Poachers have killed over 200 rhinos in South Africa this year, the environment ministry said Wednesday, as a major security operation fails to curb illegal hunting for the rhino horn trade.

The world-famous Kruger National Park was the hardest hit, with dozens of raids by poachers.

"This is like full scale war that's raging in that park," environment ministry spokesman Albi Modise told AFP, after 56 incursions were recorded by rangers in just 12 days in March.

The toll since the beginning of the year is now 203.

Even soldiers and police with helicopters deployed to stop the slaughter struggle to secure the vast reserve, which is roughly the size of Israel.
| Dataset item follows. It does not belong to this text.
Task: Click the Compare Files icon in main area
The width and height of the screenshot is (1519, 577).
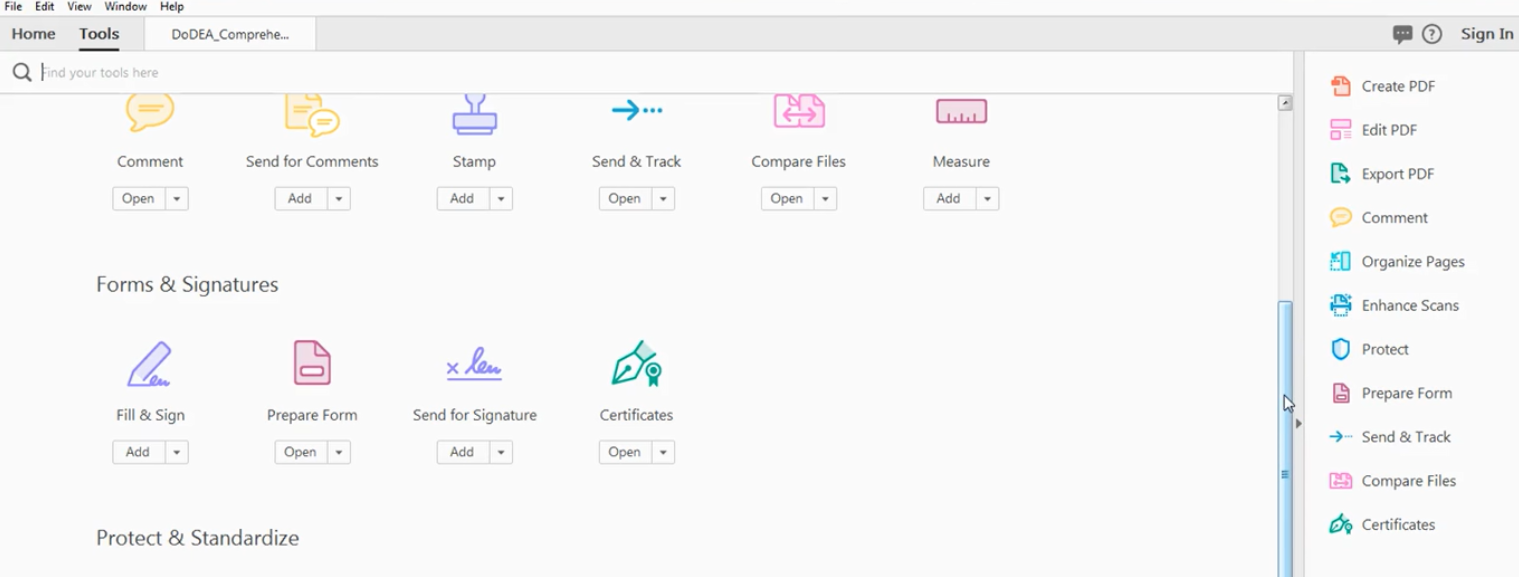Action: pyautogui.click(x=798, y=111)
Last Sunday a mutilated rhino cow was found "bleeding profusely from having its horns, entire mouth, tongue, nose and eyes hacked off and had to be euthanised", the ministry said in a statement.

A poacher was killed in a shootout the same day, while another is believed to have committed suicide.

At the weekend, five soldiers died in a military chopper crash during an anti-poaching operation.

Sixty people have been arrested this year.

The lucrative Asian market for rhino horn drives poaching in South Africa, which has the largest rhino population on the continent. Asian consumers falsely believe the horns, the same material as fingernails, have powerful healing properties.

The killings have escalated from 13 poachings in 2007.

Last year, 668 rhinos were killed.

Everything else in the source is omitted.